- [WHAT NEEDS TO BE DONE] The complete set of records below must be repeated precisely as given.

- [SUPPLIED ENTRIES]
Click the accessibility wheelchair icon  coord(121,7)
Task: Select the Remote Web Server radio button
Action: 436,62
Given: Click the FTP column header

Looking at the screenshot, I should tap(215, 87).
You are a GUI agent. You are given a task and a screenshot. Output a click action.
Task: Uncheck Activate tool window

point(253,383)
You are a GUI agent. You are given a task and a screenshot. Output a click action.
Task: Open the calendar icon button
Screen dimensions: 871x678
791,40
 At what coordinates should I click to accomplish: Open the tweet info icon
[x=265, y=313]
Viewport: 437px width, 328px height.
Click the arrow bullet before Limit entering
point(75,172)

- [SOLUTION FOR THIS EXERCISE]
Click the accessibility wheelchair icon  coord(121,7)
Task: Select the Remote Web Server radio button
Action: 436,62
Given: Click the FTP column header

Looking at the screenshot, I should tap(215, 87).
You are a GUI agent. You are given a task and a screenshot. Output a click action.
Task: Uncheck Activate tool window

point(253,383)
You are a GUI agent. You are given a task and a screenshot. Output a click action.
Task: Open the calendar icon button
Screen dimensions: 871x678
791,40
 At what coordinates should I click to accomplish: Open the tweet info icon
[x=265, y=313]
Viewport: 437px width, 328px height.
Click the arrow bullet before Limit entering
point(75,172)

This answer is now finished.